In general, XOD nodes “do their thing” when the program initializes. Each node gets “executed” again whenever any of its inputs change. Most nodes that accept a pulse input return immediately without taking any action if pulse is not dirty, so during initialization (and when other inputs change), they get “executed”, but do nothing. Aside from the flow of pulses and coding nodes to do nothing without pulse, everything will happen all-at-once on startup. “Execute when inputs change” provides an automatic flow-control when calculations are chained together, but can provide undesirable results when there are parallel calculations, so sometimes a defer node is used to wait for other branches without having to hard-code in a specific time-delay.

Use of a gate node to make sure inputs don’t change is one way to void conflict. Something like a robot with a “travel” node to start/stop the motors with PWM is a good example. You call the same “travel” node to go straight or turn right with different speeds for left/right motor. This results in there being multiple travel nodes in the final program, all trying to control the same pins for the motor controller. A gate node feeding the direction/speed/PWM pin for each motor and only enabled when the travel node gets a pulse or enable signal keeps the “turn right” copy of the travel node from firing when you are trying to go straight (or all travel nodes executing during initialization). The PWM pins are just getting set to a specific value each time a travel node executes, so the motor maintains the speed set by the last execution.

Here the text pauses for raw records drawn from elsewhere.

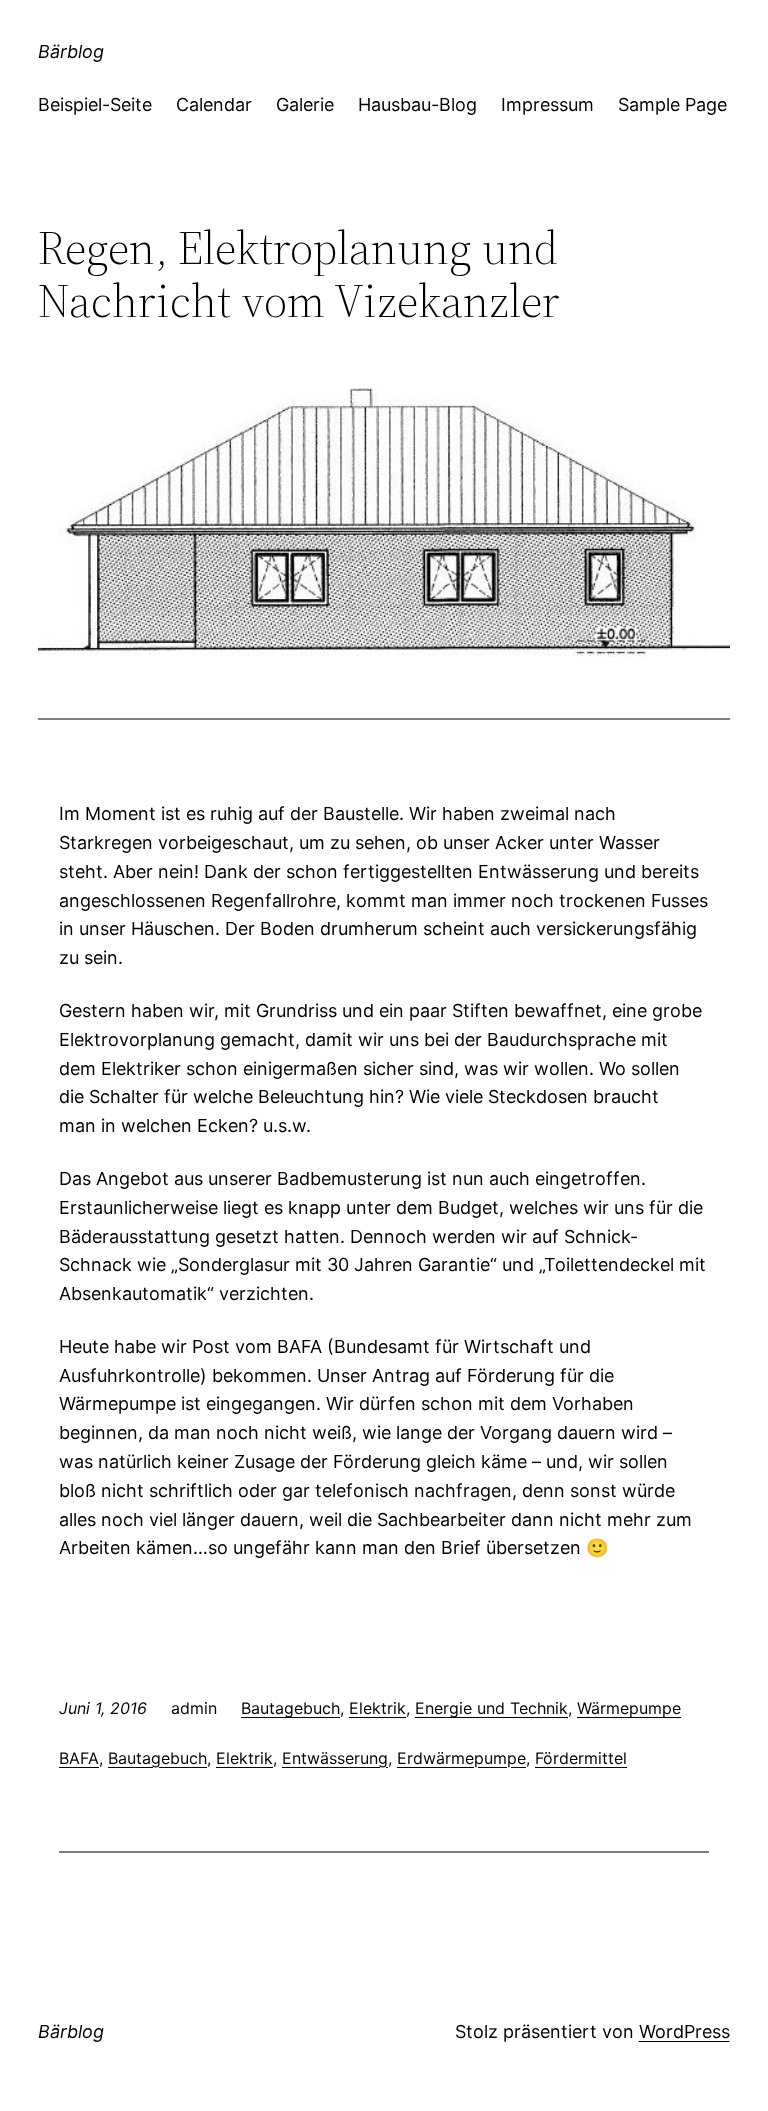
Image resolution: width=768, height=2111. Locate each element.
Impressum (547, 104)
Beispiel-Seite (95, 104)
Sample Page (672, 104)
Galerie (305, 104)
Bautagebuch (290, 1708)
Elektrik (377, 1708)
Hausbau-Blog (417, 104)
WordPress (684, 2031)
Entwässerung (335, 1758)
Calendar (214, 104)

Some nodes get really messy, like the built-in servo node. The servo node uses a library that basically starts a background process to continuously send the appropriate pulses to the servo. Changing inputs on the servo node will update the background process, but having two servo nodes with the same output pin will result in the pin bouncing between the two values and the servo going spastic trying to be in two places at the same time. Adding a gate node to the servo input doesn’t help because the background process is already running with the old value. One workaround is to add an enable pin to the servo node and code the node to stop the background process (run “detach”) when the pin is false. As long as only one servo node with the same port # is enabled at a time, things work OK. Disabling all servo nodes allows the servo to free-wheel. Pulse doesn’t work very well in this case because the servo needs to be active long enough to travel to the desired destination, and free-wheeling is a bad thing in some cases (a servo-controlled arm would just collapse if allowed to free-wheel). You could work around the time-to-position issue by adding a built-in timer to the servo node so on every pulse it would be active for a specific amount of time; this might work for some things like a range-sensor that turns to read left, forward, and right values, but you would not want to read the range-finder value until servo has quit moving anyway (adding a done output to the servo would help with this). gweimer/servo has examples for both solutions.